## WHAT YOU WILL DO
In the answer, give only the lines from the one containing "Given: Click the 18.07 latest price value" to the end of the listing below, each reproduced word for word.

-------- INFORMATION GIVEN --------

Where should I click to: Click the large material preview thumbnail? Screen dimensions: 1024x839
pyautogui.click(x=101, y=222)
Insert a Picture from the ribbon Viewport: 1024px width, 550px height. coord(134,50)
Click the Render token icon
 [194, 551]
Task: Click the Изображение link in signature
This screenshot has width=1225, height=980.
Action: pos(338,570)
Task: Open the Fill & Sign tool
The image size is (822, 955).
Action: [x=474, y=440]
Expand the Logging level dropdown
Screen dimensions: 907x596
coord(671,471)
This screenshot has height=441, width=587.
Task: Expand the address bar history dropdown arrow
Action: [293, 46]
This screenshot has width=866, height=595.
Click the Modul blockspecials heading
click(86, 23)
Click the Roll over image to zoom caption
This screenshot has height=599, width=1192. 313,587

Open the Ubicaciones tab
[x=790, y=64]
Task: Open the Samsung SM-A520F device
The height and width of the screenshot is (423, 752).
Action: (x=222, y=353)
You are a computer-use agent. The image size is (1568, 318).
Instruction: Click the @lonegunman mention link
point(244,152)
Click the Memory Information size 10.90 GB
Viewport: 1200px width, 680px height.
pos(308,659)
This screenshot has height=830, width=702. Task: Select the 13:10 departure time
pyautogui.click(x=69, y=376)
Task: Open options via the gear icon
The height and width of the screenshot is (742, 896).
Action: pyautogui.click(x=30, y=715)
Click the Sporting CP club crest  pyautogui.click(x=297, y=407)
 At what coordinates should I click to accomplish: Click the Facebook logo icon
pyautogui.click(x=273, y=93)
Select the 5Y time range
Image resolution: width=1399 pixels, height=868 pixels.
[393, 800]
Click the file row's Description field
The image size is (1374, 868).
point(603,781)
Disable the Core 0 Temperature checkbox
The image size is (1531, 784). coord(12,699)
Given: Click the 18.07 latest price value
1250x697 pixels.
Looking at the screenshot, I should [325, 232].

--------

## SOLUTION TO THE EXERCISE
Given: Click the 18.07 latest price value
1250x697 pixels.
Looking at the screenshot, I should [325, 232].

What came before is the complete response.